What needs to be done:
Copy out every line of the listing below word for word, omitting the pictures.

──────── Raw data ────────

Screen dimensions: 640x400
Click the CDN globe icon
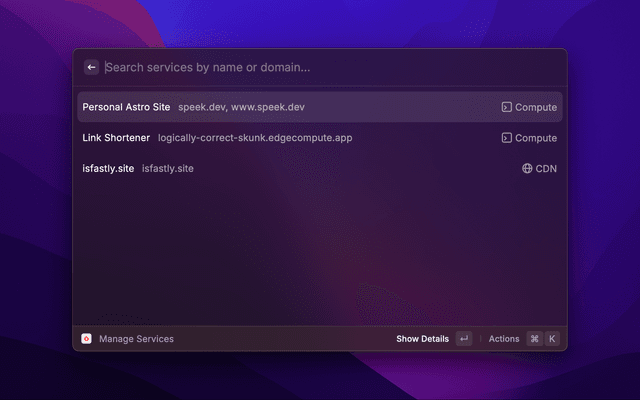[x=527, y=169]
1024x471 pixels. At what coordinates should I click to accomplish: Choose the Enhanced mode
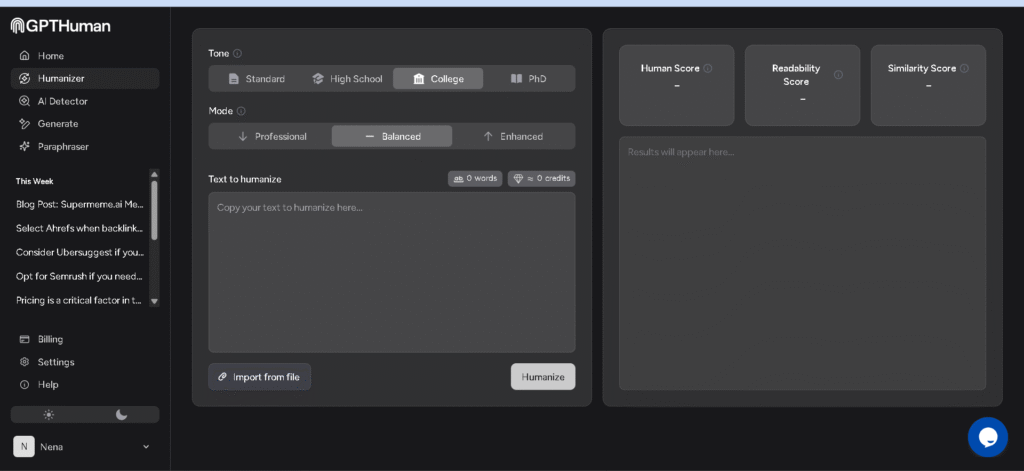pos(513,136)
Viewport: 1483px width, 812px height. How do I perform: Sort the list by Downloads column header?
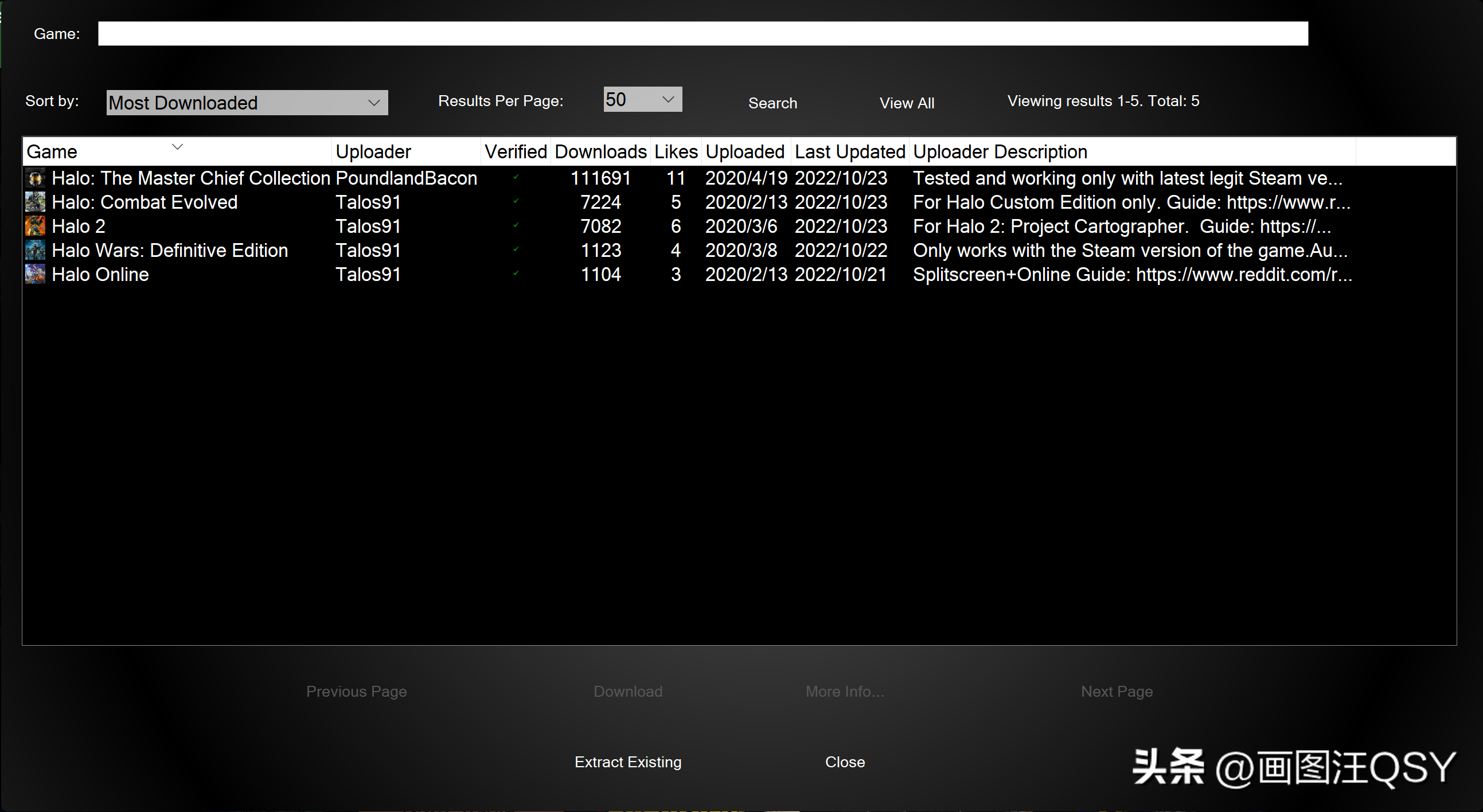600,152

────────

Exercise response:
Screen dimensions: 640x400
Click the CDN globe icon
[x=527, y=169]
1024x471 pixels. At what coordinates should I click to accomplish: Choose the Enhanced mode
pos(513,136)
Viewport: 1483px width, 812px height. How do I perform: Sort the list by Downloads column header?
600,152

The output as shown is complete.